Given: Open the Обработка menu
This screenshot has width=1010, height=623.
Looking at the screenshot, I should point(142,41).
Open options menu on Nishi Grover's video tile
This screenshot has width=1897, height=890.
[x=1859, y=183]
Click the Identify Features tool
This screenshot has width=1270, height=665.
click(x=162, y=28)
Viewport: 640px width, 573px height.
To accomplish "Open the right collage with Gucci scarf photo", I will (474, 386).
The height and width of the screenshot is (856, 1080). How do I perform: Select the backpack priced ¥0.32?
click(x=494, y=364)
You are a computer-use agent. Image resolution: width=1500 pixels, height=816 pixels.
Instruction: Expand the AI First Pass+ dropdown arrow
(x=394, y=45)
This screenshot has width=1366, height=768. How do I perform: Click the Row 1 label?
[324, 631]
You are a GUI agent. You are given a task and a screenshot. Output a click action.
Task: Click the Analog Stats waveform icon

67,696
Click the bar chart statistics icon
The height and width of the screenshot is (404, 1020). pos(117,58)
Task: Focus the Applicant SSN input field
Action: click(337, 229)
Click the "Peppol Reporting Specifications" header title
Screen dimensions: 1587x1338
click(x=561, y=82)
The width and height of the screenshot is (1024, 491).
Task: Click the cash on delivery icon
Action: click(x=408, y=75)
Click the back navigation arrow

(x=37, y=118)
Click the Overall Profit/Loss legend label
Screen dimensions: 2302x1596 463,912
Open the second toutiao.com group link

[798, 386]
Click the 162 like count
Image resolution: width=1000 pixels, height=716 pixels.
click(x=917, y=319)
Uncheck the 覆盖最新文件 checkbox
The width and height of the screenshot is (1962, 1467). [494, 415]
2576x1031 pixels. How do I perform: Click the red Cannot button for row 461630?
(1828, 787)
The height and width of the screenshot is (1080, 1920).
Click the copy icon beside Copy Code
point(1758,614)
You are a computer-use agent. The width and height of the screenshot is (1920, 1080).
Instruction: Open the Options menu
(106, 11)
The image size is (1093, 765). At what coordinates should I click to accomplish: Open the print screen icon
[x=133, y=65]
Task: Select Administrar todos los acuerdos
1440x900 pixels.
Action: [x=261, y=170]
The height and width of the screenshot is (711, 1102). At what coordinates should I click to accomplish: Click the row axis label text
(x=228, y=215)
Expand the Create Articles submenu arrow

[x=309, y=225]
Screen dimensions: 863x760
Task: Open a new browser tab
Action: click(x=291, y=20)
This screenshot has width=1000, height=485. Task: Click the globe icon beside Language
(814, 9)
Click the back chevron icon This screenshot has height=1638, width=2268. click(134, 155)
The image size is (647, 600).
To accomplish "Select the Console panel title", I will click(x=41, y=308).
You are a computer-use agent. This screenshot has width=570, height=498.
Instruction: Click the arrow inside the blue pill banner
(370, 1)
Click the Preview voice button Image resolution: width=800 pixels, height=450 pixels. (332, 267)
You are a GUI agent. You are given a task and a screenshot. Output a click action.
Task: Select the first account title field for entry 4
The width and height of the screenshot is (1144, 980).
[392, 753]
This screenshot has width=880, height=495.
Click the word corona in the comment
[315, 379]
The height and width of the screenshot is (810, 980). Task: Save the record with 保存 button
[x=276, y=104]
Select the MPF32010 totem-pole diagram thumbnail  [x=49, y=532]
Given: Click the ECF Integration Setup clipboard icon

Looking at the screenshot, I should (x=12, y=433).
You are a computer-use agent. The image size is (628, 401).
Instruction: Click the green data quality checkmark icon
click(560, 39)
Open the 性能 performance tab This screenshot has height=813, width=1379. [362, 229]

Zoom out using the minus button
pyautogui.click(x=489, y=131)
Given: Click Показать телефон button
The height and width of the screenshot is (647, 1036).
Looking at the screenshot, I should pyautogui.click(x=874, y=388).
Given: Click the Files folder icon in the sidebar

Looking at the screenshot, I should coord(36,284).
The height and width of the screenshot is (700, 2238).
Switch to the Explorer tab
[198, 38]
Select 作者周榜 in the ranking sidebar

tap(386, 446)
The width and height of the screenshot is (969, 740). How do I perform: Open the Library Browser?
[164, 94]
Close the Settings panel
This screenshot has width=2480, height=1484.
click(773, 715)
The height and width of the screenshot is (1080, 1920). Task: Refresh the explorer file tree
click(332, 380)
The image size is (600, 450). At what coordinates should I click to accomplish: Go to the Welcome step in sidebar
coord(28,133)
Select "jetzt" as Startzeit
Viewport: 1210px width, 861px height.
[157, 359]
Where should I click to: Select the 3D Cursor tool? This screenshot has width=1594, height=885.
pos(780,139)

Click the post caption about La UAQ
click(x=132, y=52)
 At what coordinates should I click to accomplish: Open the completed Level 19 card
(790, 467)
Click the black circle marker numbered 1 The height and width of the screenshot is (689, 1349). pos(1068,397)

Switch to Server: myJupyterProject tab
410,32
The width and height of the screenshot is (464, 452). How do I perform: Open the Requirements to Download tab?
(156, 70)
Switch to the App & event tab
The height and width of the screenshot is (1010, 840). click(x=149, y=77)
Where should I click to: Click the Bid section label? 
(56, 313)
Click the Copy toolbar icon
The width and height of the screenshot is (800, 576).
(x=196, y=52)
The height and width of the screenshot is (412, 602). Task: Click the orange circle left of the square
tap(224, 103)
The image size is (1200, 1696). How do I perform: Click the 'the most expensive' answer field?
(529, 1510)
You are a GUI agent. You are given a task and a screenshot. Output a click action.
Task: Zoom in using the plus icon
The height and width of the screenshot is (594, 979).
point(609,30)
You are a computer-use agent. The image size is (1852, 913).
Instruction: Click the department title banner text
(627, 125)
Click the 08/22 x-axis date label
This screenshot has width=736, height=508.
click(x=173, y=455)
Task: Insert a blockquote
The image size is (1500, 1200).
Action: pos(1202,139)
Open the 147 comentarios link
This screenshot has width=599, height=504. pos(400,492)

....

• **TASK PROMPT**
Return each line in the rows above that contains the string "sidebar". Case counts.

• **TASK RESULT**
Given: Click the Files folder icon in the sidebar
Select 作者周榜 in the ranking sidebar
The image size is (600, 450). At what coordinates should I click to accomplish: Go to the Welcome step in sidebar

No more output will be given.